Le 17 avril 2007, le vice-président de la Commission, Franco Frattini, a déclaré que le succès d'Eurojust démontrait que "le phénomène grandissant que constitue la criminalité organisée transfrontalière, notamment en ce qui concerne le trafic d’armes et de stupéfiants, la traite des êtres humains, la contrefaçon et la pédopornographie, ne pouvait être combattu efficacement qu’à l’échelon européen".

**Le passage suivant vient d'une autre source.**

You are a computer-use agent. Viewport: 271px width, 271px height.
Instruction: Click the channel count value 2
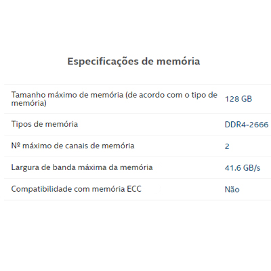point(227,146)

Au cours des cinq premières années d'existence d'Eurojust, le nombre d’affaires traitées est passé de 192 en 2001 à 771 en 2006, ce qui montre que les autorités judiciaires des États membres transmettent de plus en plus d’affaires transfrontalières complexes à Eurojust afin de faciliter et de coordonner la traduction en justice des malfaiteurs.
A présent, le réseau des procureurs et juges nationaux, basé à la Haye, assiste les Etats membres dans le traitement des cas de crimes transfrontaliers graves. Selon la Commission, les cas concernent souvent le trafic d’armes et de stupéfiants, la traite des êtres humains, la contrefaçon et la pédopornographie.
Frattini a déclaré que la prochaine communication de la Commission suggérerait une harmonisation des responsabilités des représentants des Etats membres au sein d'Eurojust ainsi que celle des pouvoirs des Etats membres afin d'améliorer la qualité de l'information qui parvient à la Haye.
A l'heure actuelle, Eurojust dépend principalement de la volonté des capitales européennes de coopérer entre elles. Le nombre d'affaires qu'il traite étant supposé atteindre les 1000 en 2007, F. Frattini a également indiqué qu'il souhaitait étudier les positions des Etats membres quant à l'idée d'un procureur européen, qui serait doté de pouvoirs pour lancer et poursuivre des enquêtes.